> _TASK OBJECTIVE_
Produce the same data once more, line for line.

=== RECORDS SUPPLIED ===

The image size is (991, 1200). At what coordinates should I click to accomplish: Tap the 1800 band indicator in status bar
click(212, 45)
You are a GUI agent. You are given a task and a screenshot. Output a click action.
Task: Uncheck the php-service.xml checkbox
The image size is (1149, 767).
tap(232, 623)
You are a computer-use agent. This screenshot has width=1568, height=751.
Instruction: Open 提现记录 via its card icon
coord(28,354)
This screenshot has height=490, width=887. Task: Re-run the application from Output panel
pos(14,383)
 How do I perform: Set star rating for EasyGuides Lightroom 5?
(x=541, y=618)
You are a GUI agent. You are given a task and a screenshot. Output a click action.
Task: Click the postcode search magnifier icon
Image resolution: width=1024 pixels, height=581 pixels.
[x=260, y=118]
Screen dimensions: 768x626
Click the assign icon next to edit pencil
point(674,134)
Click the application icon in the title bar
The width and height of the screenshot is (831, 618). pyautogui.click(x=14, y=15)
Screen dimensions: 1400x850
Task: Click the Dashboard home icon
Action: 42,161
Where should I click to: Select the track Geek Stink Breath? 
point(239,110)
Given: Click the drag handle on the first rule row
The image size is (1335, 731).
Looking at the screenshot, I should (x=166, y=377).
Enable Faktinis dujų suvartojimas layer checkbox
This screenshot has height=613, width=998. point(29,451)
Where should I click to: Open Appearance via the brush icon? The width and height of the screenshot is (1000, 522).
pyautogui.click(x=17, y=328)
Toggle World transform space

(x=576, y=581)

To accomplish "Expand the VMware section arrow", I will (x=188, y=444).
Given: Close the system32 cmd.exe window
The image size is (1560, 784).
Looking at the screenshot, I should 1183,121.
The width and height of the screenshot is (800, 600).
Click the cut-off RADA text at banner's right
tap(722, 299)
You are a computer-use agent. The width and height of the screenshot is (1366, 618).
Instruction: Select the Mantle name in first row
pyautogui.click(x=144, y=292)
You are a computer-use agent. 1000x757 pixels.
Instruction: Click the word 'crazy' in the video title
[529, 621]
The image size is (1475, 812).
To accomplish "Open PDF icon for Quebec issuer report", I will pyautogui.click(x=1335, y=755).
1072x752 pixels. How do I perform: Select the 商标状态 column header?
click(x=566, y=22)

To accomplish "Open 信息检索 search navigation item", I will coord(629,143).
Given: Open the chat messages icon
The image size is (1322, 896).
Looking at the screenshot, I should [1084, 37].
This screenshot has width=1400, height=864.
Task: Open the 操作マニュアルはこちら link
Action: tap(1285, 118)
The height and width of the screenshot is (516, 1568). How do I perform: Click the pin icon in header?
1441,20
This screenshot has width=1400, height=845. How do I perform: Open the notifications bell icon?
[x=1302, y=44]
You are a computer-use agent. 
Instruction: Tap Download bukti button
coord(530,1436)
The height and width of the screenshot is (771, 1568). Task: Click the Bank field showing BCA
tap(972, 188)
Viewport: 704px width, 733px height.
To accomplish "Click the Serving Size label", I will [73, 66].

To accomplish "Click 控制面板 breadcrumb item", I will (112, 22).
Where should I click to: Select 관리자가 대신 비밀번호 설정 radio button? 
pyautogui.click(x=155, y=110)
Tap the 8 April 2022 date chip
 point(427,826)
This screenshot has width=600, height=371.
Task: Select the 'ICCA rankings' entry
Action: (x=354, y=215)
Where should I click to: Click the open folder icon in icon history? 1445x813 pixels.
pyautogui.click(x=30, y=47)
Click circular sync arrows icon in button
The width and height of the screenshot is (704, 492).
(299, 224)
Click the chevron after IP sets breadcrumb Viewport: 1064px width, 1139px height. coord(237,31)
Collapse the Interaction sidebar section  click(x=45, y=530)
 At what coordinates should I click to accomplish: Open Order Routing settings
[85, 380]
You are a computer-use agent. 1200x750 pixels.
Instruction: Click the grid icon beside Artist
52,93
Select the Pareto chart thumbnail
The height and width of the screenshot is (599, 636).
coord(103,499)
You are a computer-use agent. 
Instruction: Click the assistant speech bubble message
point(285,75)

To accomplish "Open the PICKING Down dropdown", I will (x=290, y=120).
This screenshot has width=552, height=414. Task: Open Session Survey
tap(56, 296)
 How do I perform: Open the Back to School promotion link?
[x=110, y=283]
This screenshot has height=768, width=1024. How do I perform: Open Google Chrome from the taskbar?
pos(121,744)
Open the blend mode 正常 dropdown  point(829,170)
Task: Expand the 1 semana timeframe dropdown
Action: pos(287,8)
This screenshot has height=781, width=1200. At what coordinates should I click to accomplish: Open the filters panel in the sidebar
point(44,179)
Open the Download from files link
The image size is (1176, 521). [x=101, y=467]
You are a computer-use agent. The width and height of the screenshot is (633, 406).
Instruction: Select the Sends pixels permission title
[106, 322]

===

> _EXERCISE SOLUTION_
The image size is (991, 1200). At what coordinates should I click to accomplish: Tap the 1800 band indicator in status bar
click(212, 45)
You are a GUI agent. You are given a task and a screenshot. Output a click action.
Task: Uncheck the php-service.xml checkbox
The image size is (1149, 767).
tap(232, 623)
You are a computer-use agent. This screenshot has width=1568, height=751.
Instruction: Open 提现记录 via its card icon
coord(28,354)
This screenshot has height=490, width=887. Task: Re-run the application from Output panel
pos(14,383)
 How do I perform: Set star rating for EasyGuides Lightroom 5?
(x=541, y=618)
You are a GUI agent. You are given a task and a screenshot. Output a click action.
Task: Click the postcode search magnifier icon
Image resolution: width=1024 pixels, height=581 pixels.
[x=260, y=118]
Screen dimensions: 768x626
Click the assign icon next to edit pencil
point(674,134)
Click the application icon in the title bar
The width and height of the screenshot is (831, 618). pyautogui.click(x=14, y=15)
Screen dimensions: 1400x850
Task: Click the Dashboard home icon
Action: 42,161
Where should I click to: Select the track Geek Stink Breath? 
point(239,110)
Given: Click the drag handle on the first rule row
The image size is (1335, 731).
Looking at the screenshot, I should (x=166, y=377).
Enable Faktinis dujų suvartojimas layer checkbox
This screenshot has height=613, width=998. point(29,451)
Where should I click to: Open Appearance via the brush icon? The width and height of the screenshot is (1000, 522).
pyautogui.click(x=17, y=328)
Toggle World transform space

(x=576, y=581)

To accomplish "Expand the VMware section arrow", I will (x=188, y=444).
Given: Close the system32 cmd.exe window
The image size is (1560, 784).
Looking at the screenshot, I should 1183,121.
The width and height of the screenshot is (800, 600).
Click the cut-off RADA text at banner's right
tap(722, 299)
You are a computer-use agent. The width and height of the screenshot is (1366, 618).
Instruction: Select the Mantle name in first row
pyautogui.click(x=144, y=292)
You are a computer-use agent. 1000x757 pixels.
Instruction: Click the word 'crazy' in the video title
[529, 621]
The image size is (1475, 812).
To accomplish "Open PDF icon for Quebec issuer report", I will pyautogui.click(x=1335, y=755).
1072x752 pixels. How do I perform: Select the 商标状态 column header?
click(x=566, y=22)

To accomplish "Open 信息检索 search navigation item", I will coord(629,143).
Given: Open the chat messages icon
The image size is (1322, 896).
Looking at the screenshot, I should [1084, 37].
This screenshot has width=1400, height=864.
Task: Open the 操作マニュアルはこちら link
Action: tap(1285, 118)
The height and width of the screenshot is (516, 1568). How do I perform: Click the pin icon in header?
1441,20
This screenshot has width=1400, height=845. How do I perform: Open the notifications bell icon?
[x=1302, y=44]
You are a computer-use agent. 
Instruction: Tap Download bukti button
coord(530,1436)
The height and width of the screenshot is (771, 1568). Task: Click the Bank field showing BCA
tap(972, 188)
Viewport: 704px width, 733px height.
To accomplish "Click the Serving Size label", I will [73, 66].

To accomplish "Click 控制面板 breadcrumb item", I will (112, 22).
Where should I click to: Select 관리자가 대신 비밀번호 설정 radio button? 
pyautogui.click(x=155, y=110)
Tap the 8 April 2022 date chip
 point(427,826)
This screenshot has width=600, height=371.
Task: Select the 'ICCA rankings' entry
Action: (x=354, y=215)
Where should I click to: Click the open folder icon in icon history? 1445x813 pixels.
pyautogui.click(x=30, y=47)
Click circular sync arrows icon in button
The width and height of the screenshot is (704, 492).
(299, 224)
Click the chevron after IP sets breadcrumb Viewport: 1064px width, 1139px height. coord(237,31)
Collapse the Interaction sidebar section  click(x=45, y=530)
 At what coordinates should I click to accomplish: Open Order Routing settings
[85, 380]
You are a computer-use agent. 1200x750 pixels.
Instruction: Click the grid icon beside Artist
52,93
Select the Pareto chart thumbnail
The height and width of the screenshot is (599, 636).
coord(103,499)
You are a computer-use agent. 
Instruction: Click the assistant speech bubble message
point(285,75)

To accomplish "Open the PICKING Down dropdown", I will (x=290, y=120).
This screenshot has width=552, height=414. Task: Open Session Survey
tap(56, 296)
 How do I perform: Open the Back to School promotion link?
[x=110, y=283]
This screenshot has height=768, width=1024. How do I perform: Open Google Chrome from the taskbar?
pos(121,744)
Open the blend mode 正常 dropdown  point(829,170)
Task: Expand the 1 semana timeframe dropdown
Action: pos(287,8)
This screenshot has height=781, width=1200. At what coordinates should I click to accomplish: Open the filters panel in the sidebar
point(44,179)
Open the Download from files link
The image size is (1176, 521). [x=101, y=467]
You are a computer-use agent. The width and height of the screenshot is (633, 406).
Instruction: Select the Sends pixels permission title
[106, 322]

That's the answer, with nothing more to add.